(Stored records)
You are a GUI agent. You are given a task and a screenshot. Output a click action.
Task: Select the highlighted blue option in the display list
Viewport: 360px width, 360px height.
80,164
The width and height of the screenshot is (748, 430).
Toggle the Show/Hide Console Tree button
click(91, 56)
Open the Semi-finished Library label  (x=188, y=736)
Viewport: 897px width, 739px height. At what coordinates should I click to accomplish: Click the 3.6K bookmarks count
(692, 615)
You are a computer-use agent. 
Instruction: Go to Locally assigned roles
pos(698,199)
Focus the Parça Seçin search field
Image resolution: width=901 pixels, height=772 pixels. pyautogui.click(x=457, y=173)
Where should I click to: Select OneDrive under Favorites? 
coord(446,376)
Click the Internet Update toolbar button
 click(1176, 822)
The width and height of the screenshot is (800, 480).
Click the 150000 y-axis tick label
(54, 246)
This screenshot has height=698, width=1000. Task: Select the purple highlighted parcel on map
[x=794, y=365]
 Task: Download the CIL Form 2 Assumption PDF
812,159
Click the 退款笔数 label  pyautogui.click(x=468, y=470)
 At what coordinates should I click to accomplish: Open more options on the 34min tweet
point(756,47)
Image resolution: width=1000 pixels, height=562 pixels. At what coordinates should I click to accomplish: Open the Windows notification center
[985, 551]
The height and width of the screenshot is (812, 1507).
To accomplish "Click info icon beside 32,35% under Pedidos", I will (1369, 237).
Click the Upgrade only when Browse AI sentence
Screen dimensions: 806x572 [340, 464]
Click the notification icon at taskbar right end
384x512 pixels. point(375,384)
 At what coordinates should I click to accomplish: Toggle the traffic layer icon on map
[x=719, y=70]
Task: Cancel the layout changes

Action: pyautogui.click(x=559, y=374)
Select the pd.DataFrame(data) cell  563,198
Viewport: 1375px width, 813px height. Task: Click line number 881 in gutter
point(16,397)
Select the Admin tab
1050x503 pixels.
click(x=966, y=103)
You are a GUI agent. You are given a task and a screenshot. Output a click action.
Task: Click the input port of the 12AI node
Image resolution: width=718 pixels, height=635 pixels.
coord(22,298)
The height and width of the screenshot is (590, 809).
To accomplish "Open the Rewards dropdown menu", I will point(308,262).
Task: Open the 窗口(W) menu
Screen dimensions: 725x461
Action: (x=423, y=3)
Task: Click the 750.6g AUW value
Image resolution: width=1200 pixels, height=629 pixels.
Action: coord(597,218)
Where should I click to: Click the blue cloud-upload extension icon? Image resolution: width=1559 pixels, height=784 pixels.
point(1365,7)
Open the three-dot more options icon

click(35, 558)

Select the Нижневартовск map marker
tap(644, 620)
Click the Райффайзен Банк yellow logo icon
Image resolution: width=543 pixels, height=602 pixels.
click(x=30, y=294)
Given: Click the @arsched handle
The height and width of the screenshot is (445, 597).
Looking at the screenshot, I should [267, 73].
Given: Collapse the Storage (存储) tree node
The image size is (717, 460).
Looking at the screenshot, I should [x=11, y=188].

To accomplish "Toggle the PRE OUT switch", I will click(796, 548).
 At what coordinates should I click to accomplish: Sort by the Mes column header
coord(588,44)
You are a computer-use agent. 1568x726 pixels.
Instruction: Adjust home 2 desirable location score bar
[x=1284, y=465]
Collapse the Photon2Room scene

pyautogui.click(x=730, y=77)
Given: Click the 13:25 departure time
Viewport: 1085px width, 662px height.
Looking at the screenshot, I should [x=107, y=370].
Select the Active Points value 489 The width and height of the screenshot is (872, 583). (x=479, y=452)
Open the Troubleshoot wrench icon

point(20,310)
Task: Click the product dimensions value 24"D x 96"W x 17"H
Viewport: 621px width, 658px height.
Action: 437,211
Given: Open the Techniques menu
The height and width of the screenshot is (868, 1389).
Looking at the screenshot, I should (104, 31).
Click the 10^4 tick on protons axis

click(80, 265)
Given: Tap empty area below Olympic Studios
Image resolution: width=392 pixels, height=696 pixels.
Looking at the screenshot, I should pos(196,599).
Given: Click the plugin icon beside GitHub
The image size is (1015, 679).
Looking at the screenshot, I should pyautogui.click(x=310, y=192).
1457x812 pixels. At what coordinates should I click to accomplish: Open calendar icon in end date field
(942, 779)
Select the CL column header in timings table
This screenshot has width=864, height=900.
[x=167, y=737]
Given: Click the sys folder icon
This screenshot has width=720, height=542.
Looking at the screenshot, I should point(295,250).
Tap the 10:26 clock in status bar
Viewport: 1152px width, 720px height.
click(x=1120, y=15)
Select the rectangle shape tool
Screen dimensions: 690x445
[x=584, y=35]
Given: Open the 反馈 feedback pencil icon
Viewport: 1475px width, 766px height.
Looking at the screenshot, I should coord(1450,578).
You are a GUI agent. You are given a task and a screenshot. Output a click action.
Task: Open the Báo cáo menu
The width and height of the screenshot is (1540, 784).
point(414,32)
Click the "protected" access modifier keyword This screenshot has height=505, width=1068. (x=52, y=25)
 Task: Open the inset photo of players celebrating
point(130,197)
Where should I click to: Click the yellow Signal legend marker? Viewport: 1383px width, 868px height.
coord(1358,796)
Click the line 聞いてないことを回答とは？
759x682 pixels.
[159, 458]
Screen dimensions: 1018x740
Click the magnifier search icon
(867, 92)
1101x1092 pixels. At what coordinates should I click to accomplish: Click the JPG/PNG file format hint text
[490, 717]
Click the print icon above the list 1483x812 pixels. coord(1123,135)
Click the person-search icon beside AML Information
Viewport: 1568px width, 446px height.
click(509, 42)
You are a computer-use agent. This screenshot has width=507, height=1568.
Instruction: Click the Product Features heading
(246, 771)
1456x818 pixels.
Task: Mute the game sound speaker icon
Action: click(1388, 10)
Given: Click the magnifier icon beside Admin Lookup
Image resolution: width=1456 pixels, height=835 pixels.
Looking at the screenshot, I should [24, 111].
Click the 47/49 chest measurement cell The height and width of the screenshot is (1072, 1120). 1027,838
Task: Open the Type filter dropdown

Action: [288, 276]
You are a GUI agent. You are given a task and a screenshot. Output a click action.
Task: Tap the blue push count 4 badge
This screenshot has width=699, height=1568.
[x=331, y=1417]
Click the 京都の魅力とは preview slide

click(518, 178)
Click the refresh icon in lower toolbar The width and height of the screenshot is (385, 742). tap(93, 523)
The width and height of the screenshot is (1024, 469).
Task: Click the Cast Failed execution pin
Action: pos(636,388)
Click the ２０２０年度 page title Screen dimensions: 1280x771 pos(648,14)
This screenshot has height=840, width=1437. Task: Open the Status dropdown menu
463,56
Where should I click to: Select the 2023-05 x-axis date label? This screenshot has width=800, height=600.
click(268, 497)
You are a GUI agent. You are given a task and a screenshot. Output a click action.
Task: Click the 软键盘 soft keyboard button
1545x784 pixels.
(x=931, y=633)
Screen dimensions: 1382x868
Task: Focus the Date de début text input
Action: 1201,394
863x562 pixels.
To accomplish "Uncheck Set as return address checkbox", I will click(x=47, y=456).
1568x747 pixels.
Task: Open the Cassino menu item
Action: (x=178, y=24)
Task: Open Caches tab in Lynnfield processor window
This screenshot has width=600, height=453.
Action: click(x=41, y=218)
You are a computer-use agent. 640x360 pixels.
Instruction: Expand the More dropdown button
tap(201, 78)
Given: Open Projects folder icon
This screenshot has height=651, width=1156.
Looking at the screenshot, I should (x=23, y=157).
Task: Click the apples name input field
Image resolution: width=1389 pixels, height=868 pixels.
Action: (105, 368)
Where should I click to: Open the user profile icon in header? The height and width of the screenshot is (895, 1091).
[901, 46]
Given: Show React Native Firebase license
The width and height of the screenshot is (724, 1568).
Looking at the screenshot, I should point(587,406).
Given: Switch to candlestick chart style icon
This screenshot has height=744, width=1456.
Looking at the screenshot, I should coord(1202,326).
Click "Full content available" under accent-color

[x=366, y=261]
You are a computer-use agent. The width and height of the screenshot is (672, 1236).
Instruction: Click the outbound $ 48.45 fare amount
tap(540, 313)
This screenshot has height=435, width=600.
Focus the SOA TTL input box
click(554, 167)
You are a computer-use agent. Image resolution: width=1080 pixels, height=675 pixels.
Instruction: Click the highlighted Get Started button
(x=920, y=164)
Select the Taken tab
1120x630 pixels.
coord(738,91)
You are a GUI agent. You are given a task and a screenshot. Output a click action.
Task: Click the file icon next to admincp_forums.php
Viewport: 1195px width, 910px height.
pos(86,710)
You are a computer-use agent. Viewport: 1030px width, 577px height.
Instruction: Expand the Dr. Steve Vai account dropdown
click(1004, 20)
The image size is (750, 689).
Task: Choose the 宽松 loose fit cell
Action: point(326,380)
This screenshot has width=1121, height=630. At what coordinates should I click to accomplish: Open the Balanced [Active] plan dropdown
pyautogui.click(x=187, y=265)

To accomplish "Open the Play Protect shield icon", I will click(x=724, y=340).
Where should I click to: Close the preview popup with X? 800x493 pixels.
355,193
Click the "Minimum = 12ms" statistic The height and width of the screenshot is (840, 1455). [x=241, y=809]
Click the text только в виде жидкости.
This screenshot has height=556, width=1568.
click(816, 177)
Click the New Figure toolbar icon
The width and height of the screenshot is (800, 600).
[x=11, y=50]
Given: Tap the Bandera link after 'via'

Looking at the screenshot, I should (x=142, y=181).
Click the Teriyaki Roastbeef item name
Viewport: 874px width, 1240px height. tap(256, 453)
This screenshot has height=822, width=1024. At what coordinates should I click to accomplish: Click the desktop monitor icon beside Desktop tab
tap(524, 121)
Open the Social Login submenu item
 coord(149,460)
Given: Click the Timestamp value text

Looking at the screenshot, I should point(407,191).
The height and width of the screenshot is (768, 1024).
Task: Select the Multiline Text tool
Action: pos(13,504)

INSTRUCTIONS FOR THE TASK:
A single number is the reply: the count of lines in the entries above that have the word "node".

ANSWER BOX:
2